An Ibama agent observes a blaze at a camp
An Ibama agent observes a blaze at a camp. Photograph: Richard Ladkani/Malaika Pictures

A war of sorts is under way between two visions of the Amazon. On one side is a coalition of global markets, the military and local politicians, miners and ranchers who see the forest as a resource to be exploited for the greatest profit possible. On the other is a coalition of traditional forest communities, environmentalists and scientists who warn that the forest, which is one of the world’s most important climate regulators, is degrading close to the point of no return as a result of forest clearance and river contamination. In between is the Brazilian state, which has become a political battleground for these two conflicting outlooks. This has resulted in a to and fro of sharply contradictory policies in recent years, often in tandem with the health of Brazil’s democracy.

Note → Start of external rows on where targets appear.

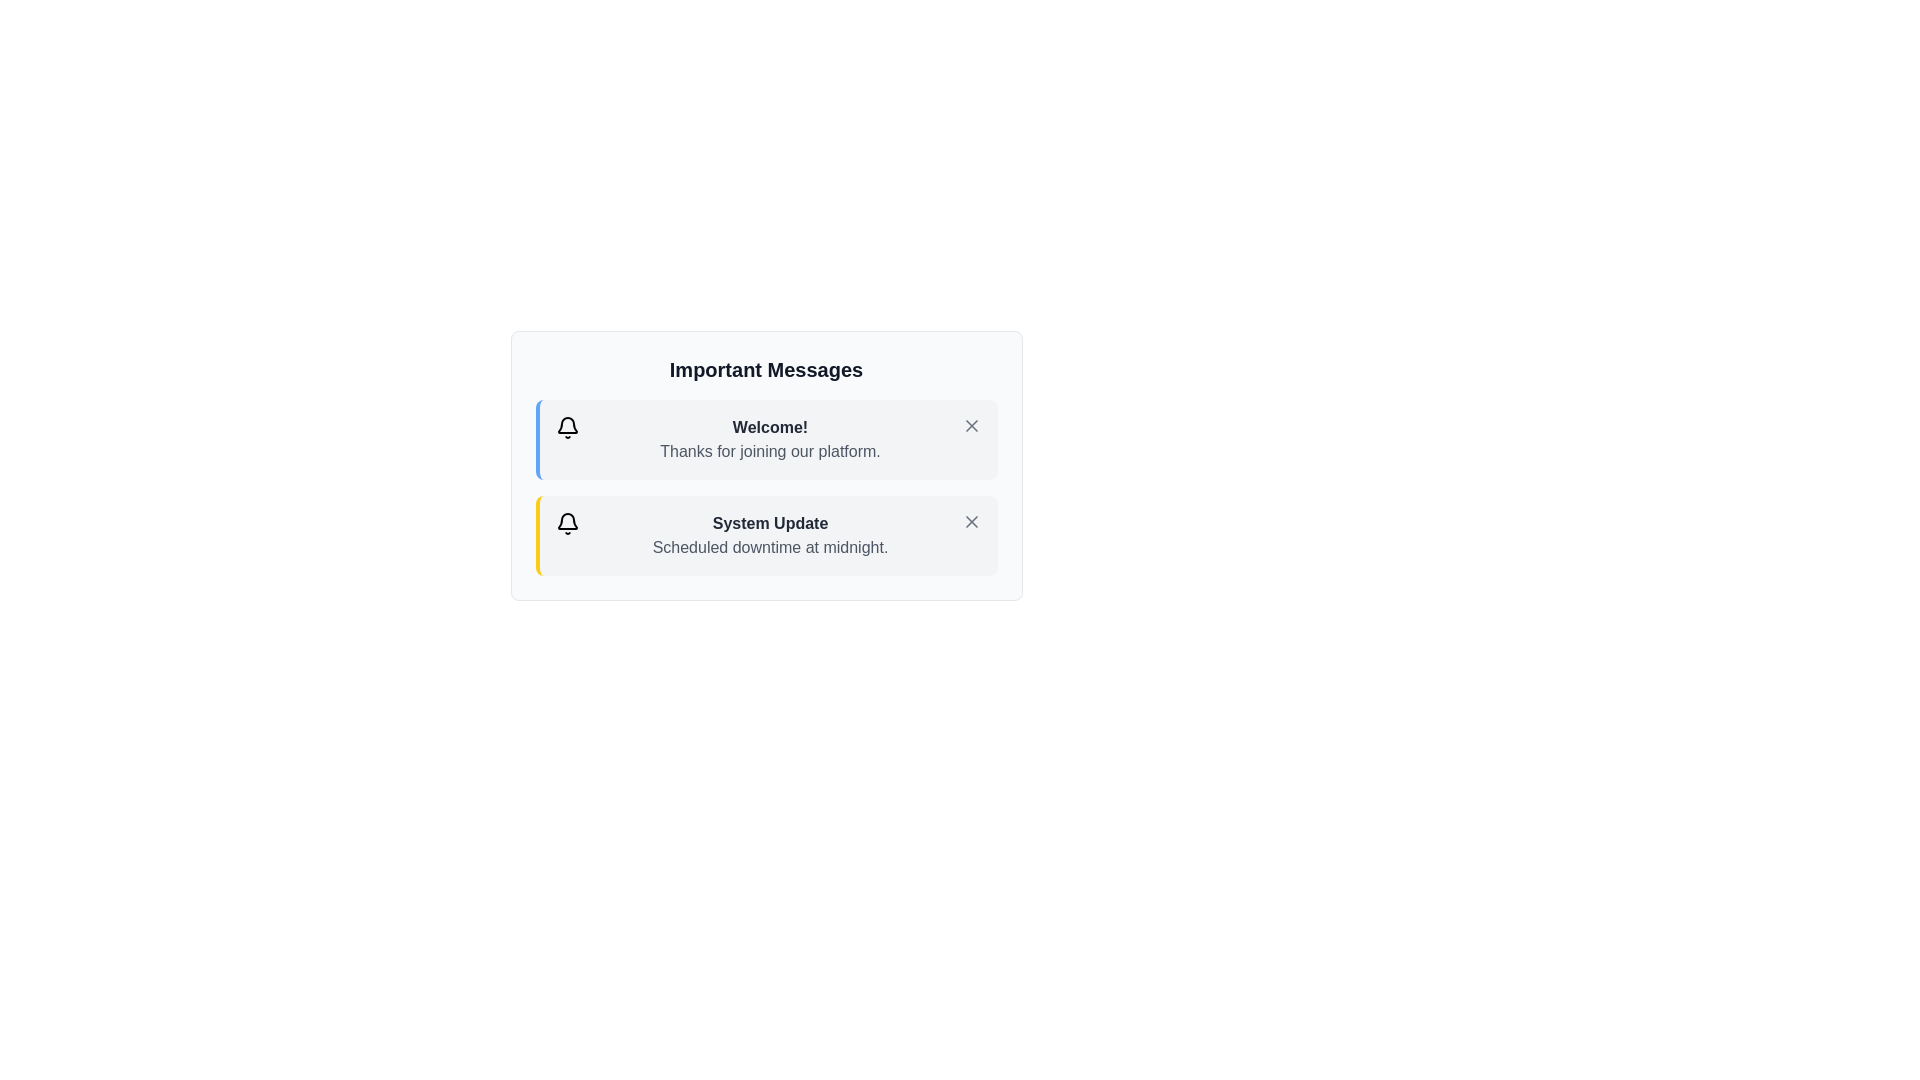  I want to click on the 'Important Messages' heading to focus on it, so click(765, 370).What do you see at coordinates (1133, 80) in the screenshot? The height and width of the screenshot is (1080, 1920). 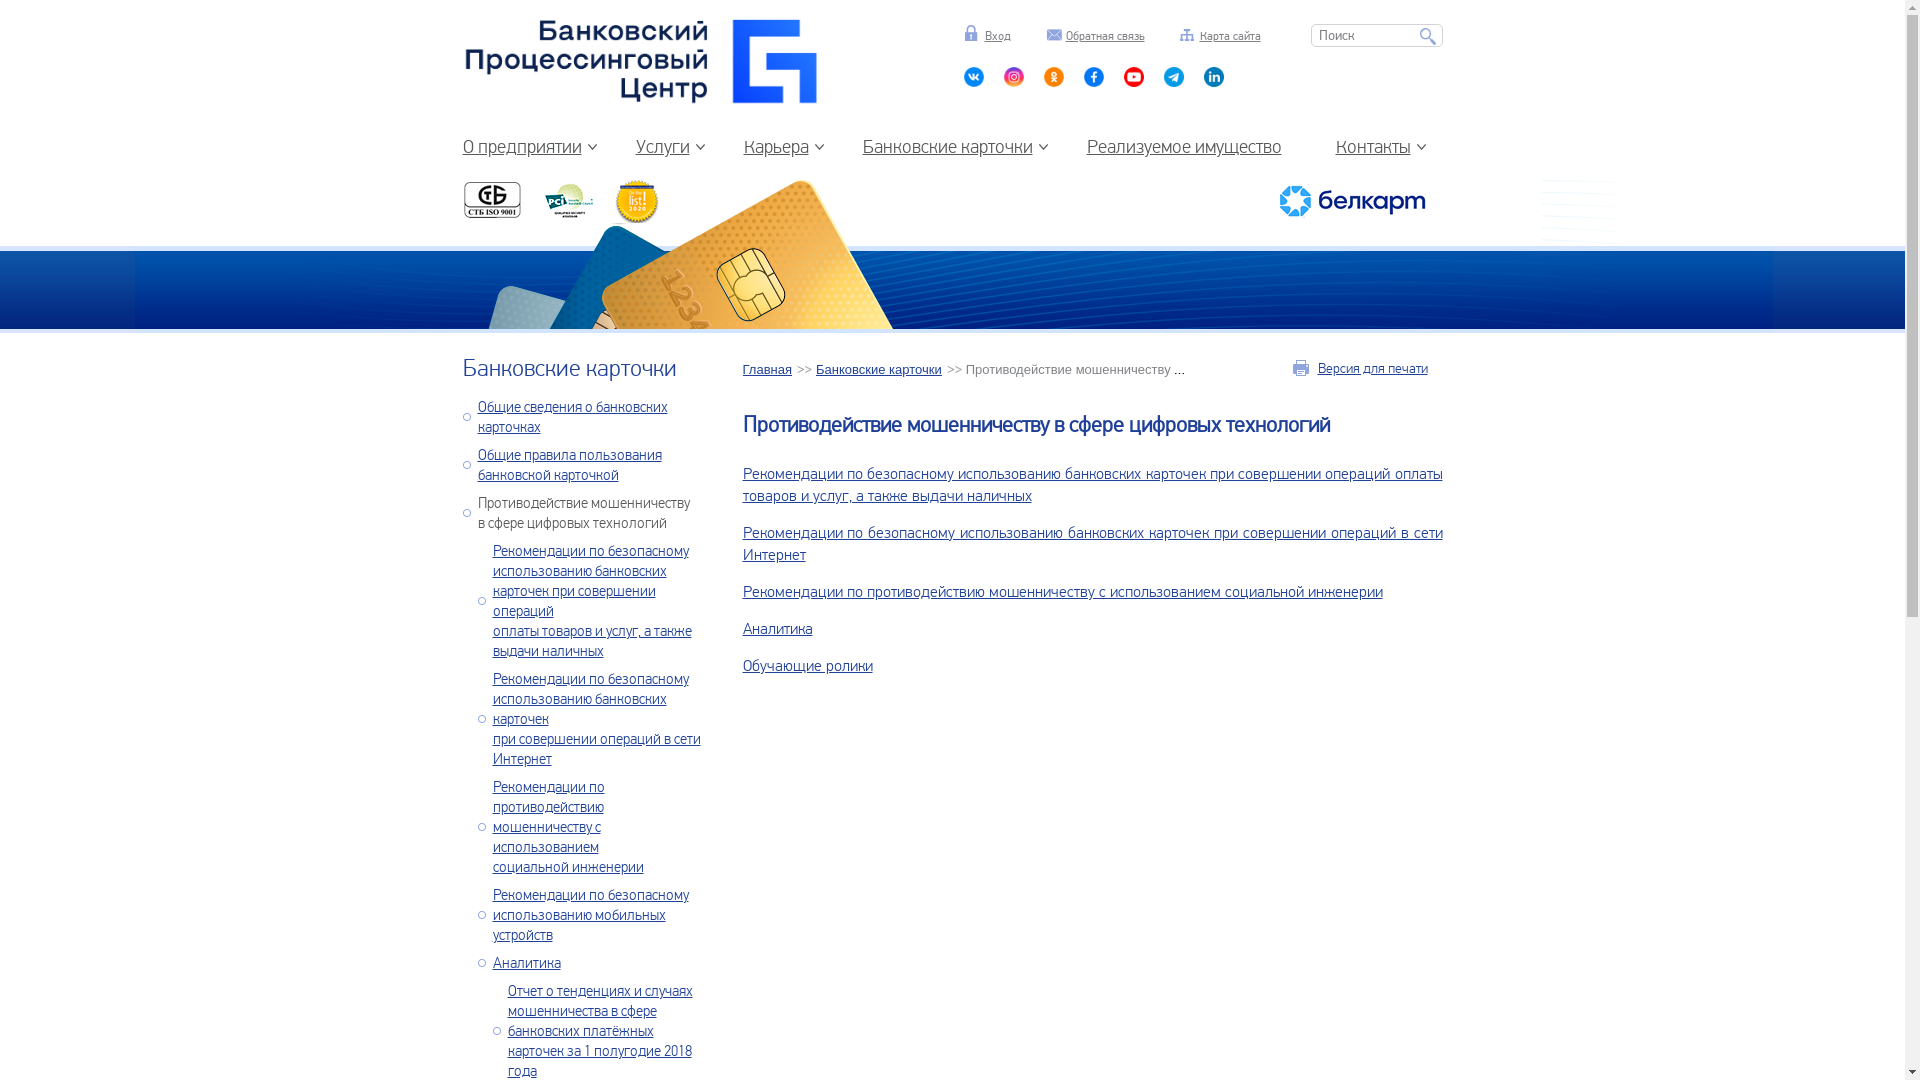 I see `'Facebook'` at bounding box center [1133, 80].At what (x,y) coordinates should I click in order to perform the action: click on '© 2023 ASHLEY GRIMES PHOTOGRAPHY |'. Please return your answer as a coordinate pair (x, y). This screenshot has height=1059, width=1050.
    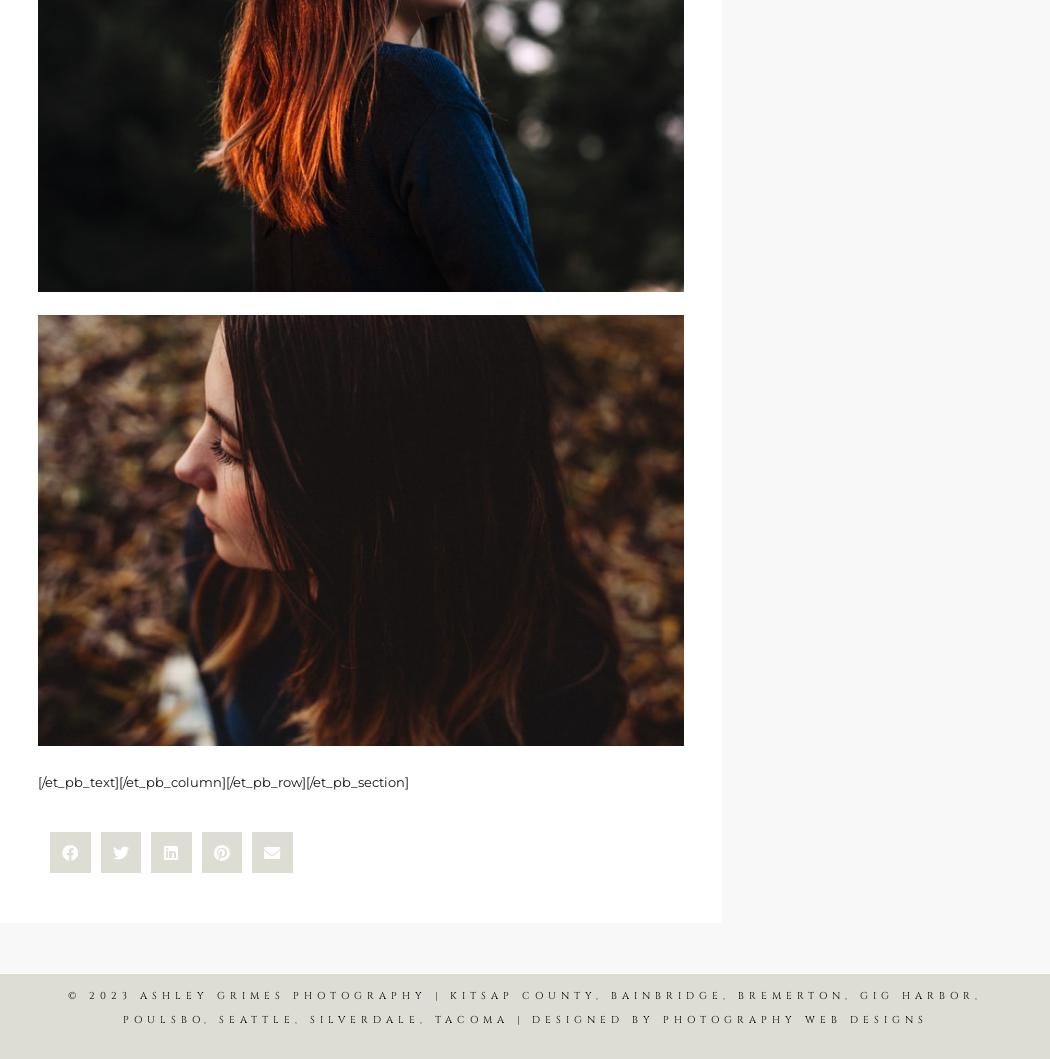
    Looking at the image, I should click on (259, 994).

The problem dates back several decades. In the 1970s and 80s, mining was encouraged by the military dictatorship, leading to an invasion of tens of thousands of garimpeiros into Indigenous land, bringing disease and violence. In the 90s and 00s, they were largely driven out as the Brazilian state demarcated more Indigenous territories and conservation areas. Over the past decade, they have returned under successive presidents who put more focus on the economy than the environment, culminating in the ultra-right president Jair Bolsonaro, who tore up restrictions and ran down protections, leading to a fresh tsunami of land invasions, fires, mines and forest clearance.

Operation Xapiri – named for the Yanomami people’s forest guardian spirits that refresh the land, cure the body and prevent epidemics – aims to reverse the tide. It has been timed to mark the anniversary of the notorious “dia do fogo” (day of fire), a nadir of the Bolsonarist era when land grabbers were so emboldened by the weakening of federal protections that they coordinated a mass burn-off of the rainforest.

The latest operation aims to declare that the state is back. As well as Ibama and ICMBio, the action involves federal police, transport police and other government bodies. The army has provided a base but no personnel or other logistical assistance – a far weaker level of support than in the past, reflecting the Bolsonarist pro-garimpeiro sentiment of many senior officers.

In the coming days and weeks, Operation Xapiri aims to destroy the remaining mining camps in the Tapajós region and set up permanent Ibama bases to prevent the miners from returning and to protect local opponents of the mines.

An aircraft is set alight on an airstrip
An aircraft is set alight on an airstrip. Photograph: Richard Ladkani/Malaika Pictures

“The bases are fundamental to ensure this is not just a temporary change. We can’t control the region without them,” Loss said. “In these four years of Bolsonaro, criminal miners have advanced a long way into the forest and made it more difficult for us. They are in very isolated areas of the Amazon now so we need permanent bases to counter that.”

After Operation Xapiri, the authorities will turn their attention to other areas, such as the huge illegal mines in Kayapo territory. In the longer term, the Brazilian government also needs financial support from other nations so that it can provide alternative ways of life for the miners, many of whom are from poor families or co-opted Indigenous people who work in almost slave-like conditions.

At the Amazon summit in Belém last week, Brazil’s environment minister, Marina Silva, said other jobs had to be provided, but she said this “should not detract from the primary problem which was that these land invasions were illegal”.